Umut (Esaretin Bedeli)


 

Halil Altay

“Korktukça tutsak, umut ettikçe özgürsündür.”

Hapishaneler, yıllarınızı almakla yetinmez. Hayallerinizi, planlarınızı, geleceğinizi, mutluluğunuzu da alır, sizi ele geçirir. Esaret, bütünüyle damarlarınıza işler. Bir zaman sonra kurumsallaştığınızın farkına varırsınız. Kendinize ait hiçbir şey kalmamıştır.  Hapishanenin bir parçasısınızdır artık. Ya yaşamakla uğraşacaksın ya da ölmekle. Geriye kalan tek şey ise umuttur. Umut hala sizinledir ve umut ettikçe özgürsündür. İnsan hapishanede bile özgür olabilir. Kızgın güneşin altında soğuk içkinizi yudumlarken özgürsünüzdür, ya da müzik dinlerken…

“Müzik buradaydı yani içimde. Müziğin güzelliği budur, onu sizden alamazlar. Hiç müzik için böyle şeyler hissetmemiş miydiniz? Unutmamak için ona ihtiyacımız var. Unutmamak için, senin olan bir şeyi… Umudu…”

Dört duvar arasında geçirilen yıllar, yabancılaşma, kötülük, rüşvet, ihanet, kurallar, esaret altında kayıp giden koca bir ömür… Ya kurtuluş, ıslah olmak…

“ Islah olmak mı, bir düşüneyim! Aslına bakarsanız bunun ne demek olduğunu bilmiyorum…”

Ya yaşamakla uğraşacaksın ya da ölmekle. Bir parça gökyüzü, bir tutam umut ve içinde bir kuytuda tozlanan özgürlük… Seçim senin elinde. Hızlı yaşamak mı? Yoksa hızlı ölmek mi?

İçindeki umudu kimsenin çalmasına izin vermeyen, suçsuz olduğu halde yıllarını içerde geçiren, mahkûmlara unuttukları şeyleri hatırlatan, dostluğu, kardeşliği, paylaşmayı, güzelliği tekrar yeşerten, koşullar ne olursa olsun teslim olmayan Andy Dufresne’nin; özgürlüğe kaçışın, bir başkaldırışın hikâyesidir bu. Esaretin bedelidir…

Bir silah, iki ceset, işlenmemiş suç ve hapishane; “dışardayken namuslu bir adamdım. Kanuna asla karşı gelmedim. Düzenbaz olmam için hapishaneye gelmem lazımmış.” Bir taş çekici, zımpara, poster, İncil; “kurtuluş bunun içinde.” Birkaç muhasebe kaydı, bir şişe soğuk içecek, kütüphane dolusu kitap, dostluk, özgürlüğü fısıldayan bir müzik; “umut iyi bir şeydir, belki de en iyisi. Ve iyi şeyler asla ölmez.” Umut, sabırla işlenmiş yirmi yıllık emek… Tek bir an için yıllarca bekleyiş… Ve özgürlük: esaretin bedeli…

Yönetmenliğini Frank Darabont’un yaptığı 1994 yapımı bir film Shawshank Redemption, Türkçe ismiyle Esaretin Bedeli. Stephen King’in Kuşku Mevsimi adlı kitabındaki bir hikâyeden sinemaya uyarlanan filmin başrollerini Tim Robbins ve Morgan Freeman paylaşıyor. Sinema tarihinin gelmiş geçmiş en iyi filmlerinden biri olan esaretin bedeli, 7 dalda oskara aday gösterildi fakat en iyi film ödülü aynı yıl vizyona giren Forrest Gump’a layık görüldü.

◆ Kayıtlı veriler:

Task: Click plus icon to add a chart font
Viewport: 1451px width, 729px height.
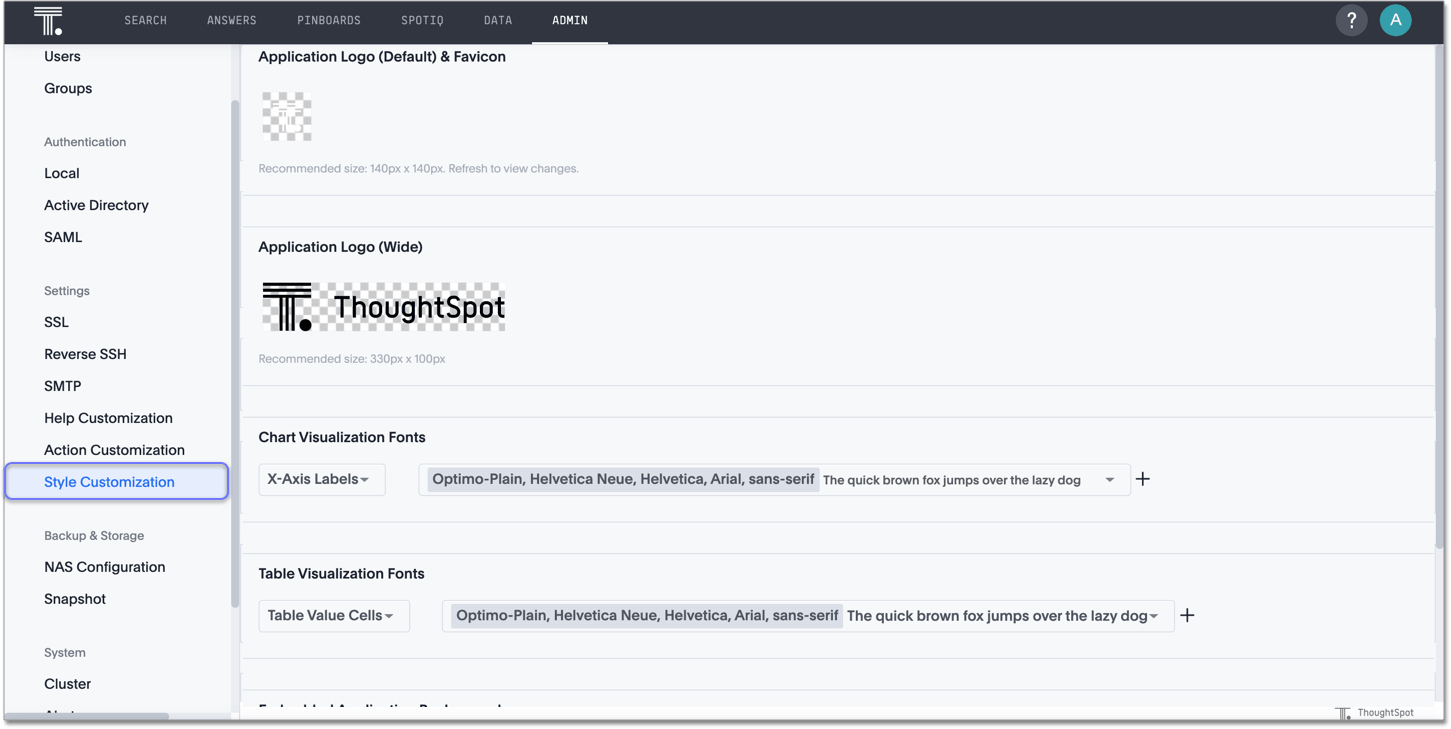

◆ Yapılacak görevler:
- A) Esaretin Bedeli yazısındaki "Stephen King’in Kuşku Mevsimi adlı kitabındaki bir hikâyeden sinemaya uyarlanan filmin başrollerini Tim Robbins ve Morgan Freeman paylaşıyor." cümlesi İngilizceye nasıl çevrilir?
- B) Esaretin Bedeli yazısında "Yönetmenliğini Frank Darabont’un" sözlerini içeren yerden başlayıp "Gump’a layık görüldü." sözlerinden sonra duran bölümü harfi harfine yazıya geçirir misiniz?
- C) Esaretin Bedeli yazısına göre şu ifadeler doğru mu: (i) Film 1994 yapımıdır. (ii) Film en iyi film Oscar'ını kazanmıştır. (iii) Andy Dufresne işlediği bir suç yüzünden hapis yatmıştır. Her biri için evet ya da hayır deyip kararı belirleyen sözleri yazıdan aynen alıntılar mısınız?

◆ Yanıtlar:
- A) Tim Robbins and Morgan Freeman share the lead roles in the film, which was adapted for the screen from a story in Stephen King's book Kuşku Mevsimi.

- B)
Yönetmenliğini Frank Darabont’un yaptığı 1994 yapımı bir film Shawshank Redemption, Türkçe ismiyle Esaretin Bedeli. Stephen King’in Kuşku Mevsimi adlı kitabındaki bir hikâyeden sinemaya uyarlanan filmin başrollerini Tim Robbins ve Morgan Freeman paylaşıyor. Sinema tarihinin gelmiş geçmiş en iyi filmlerinden biri olan esaretin bedeli, 7 dalda oskara aday gösterildi fakat en iyi film ödülü aynı yıl vizyona giren Forrest Gump’a layık görüldü.

- C)
(i) Evet: "Yönetmenliğini Frank Darabont’un yaptığı 1994 yapımı bir film"
(ii) Hayır: "en iyi film ödülü aynı yıl vizyona giren Forrest Gump’a layık görüldü"
(iii) Hayır: "suçsuz olduğu halde yıllarını içerde geçiren"